Five more weeks. Likely a little less; possibly a bit more. Thirty-five weeks ago you appeared on the scene, a spec of dust now stretching my midsection to its max. What once was an imperceptible pebble now feels like a small boulder strapped tightly to my tender back. Your arms and legs press against me, testing the limits of their strength while my belly surges and hardens in response.
The time is nearing, little one. But despite my discomfort and swollen belly, I treasure these last days with you. I want for you to take as long as you need. Because when you come, you must begin finding your own way, and that seems like a lot to put on a baby.
The day is coming where you and I will physically separate.
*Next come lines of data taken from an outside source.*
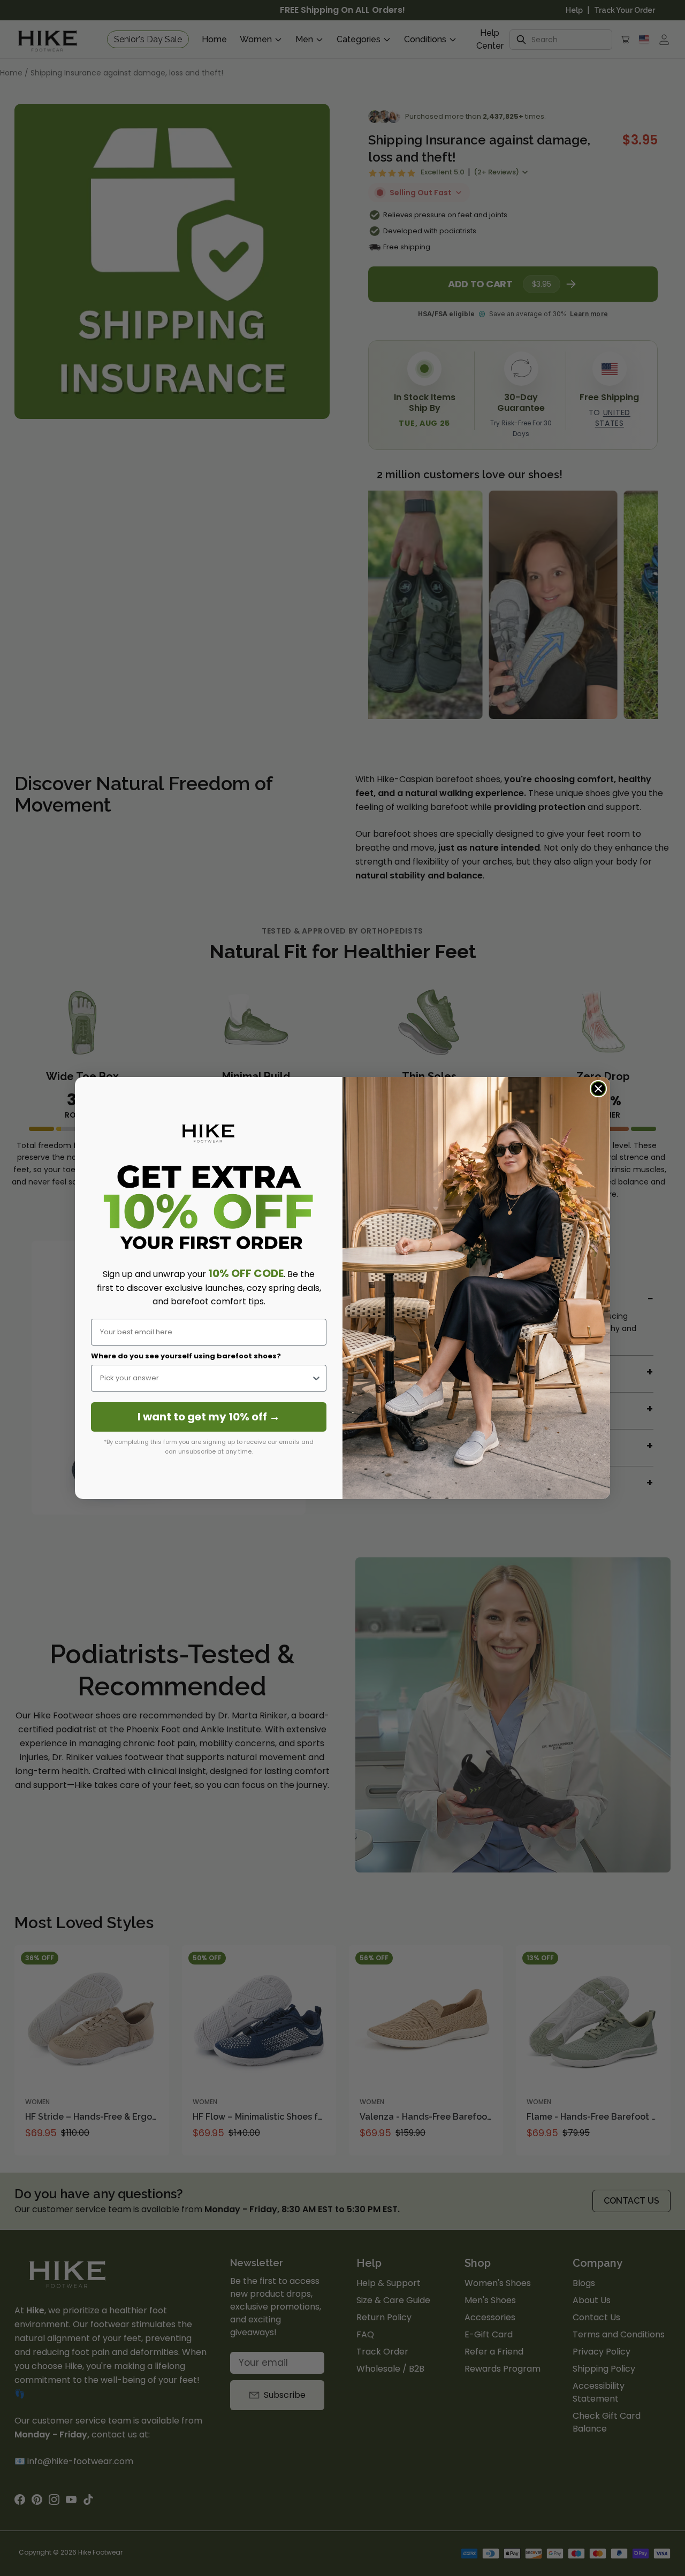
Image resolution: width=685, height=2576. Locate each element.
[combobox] (205, 1378)
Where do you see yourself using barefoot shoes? (186, 1356)
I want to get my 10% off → (209, 1416)
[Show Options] (316, 1378)
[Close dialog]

You will learn the harsh realities of a bright, loud, cold world. And though my arms will be waiting to scoop you up and hold you close, I cannot shield you from it all. You will feel hunger and the need for air. You will feel cold. Afraid. Out of control. Exhausted. You will perceive at once that you are not me, and that will be terrifying.
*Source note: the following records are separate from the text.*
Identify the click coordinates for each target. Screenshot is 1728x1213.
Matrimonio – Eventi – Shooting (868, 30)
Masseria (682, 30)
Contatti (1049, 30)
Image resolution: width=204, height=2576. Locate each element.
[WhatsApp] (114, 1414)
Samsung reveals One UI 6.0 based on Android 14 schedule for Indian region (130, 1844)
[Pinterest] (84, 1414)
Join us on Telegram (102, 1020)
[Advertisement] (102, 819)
Right now we are linked; an intimacy so rare and so wonderful, the closest two human beings can ever get to complete oneness. We all begin this way: wrapped in another, sustained by her blood. Our identity enmeshed with her’s; our every need met by a mother’s sacrifice. It is a role I take great pride in and have ultimate respect for.
But the day is close, sweet baby. The day my role will change, and you must begin discovering who you are: a cherished creation apart from me.
You must learn how to make your needs known, how to cope without the constant warmth of my body and sound of my heart. You must learn to find sustenance, how to rest, and the value of forward movement. You must learn attachment, and then detachment. And we will be there to receive you. We will be there, ready to ease your transition; to encourage, comfort, and sustain you in your growth. But the task–the actual becoming of you–that rests on your shoulders.
It’s a severe truth to thrust onto such a raw and innocent life. I wish I could expand indefinitely, protecting you from the realities of the journey you must face. But to do so would be to deny you life itself.
So know this, my precious stone: this life is your gift. And the Giver is glorified in your soul’s abundance. I pray you learn to love Him for it, and seek to nurture what He has bestowed on you.
Take your time, baby. Come when you are ready. My arms eagerly await your arrival but my heart treasures this time.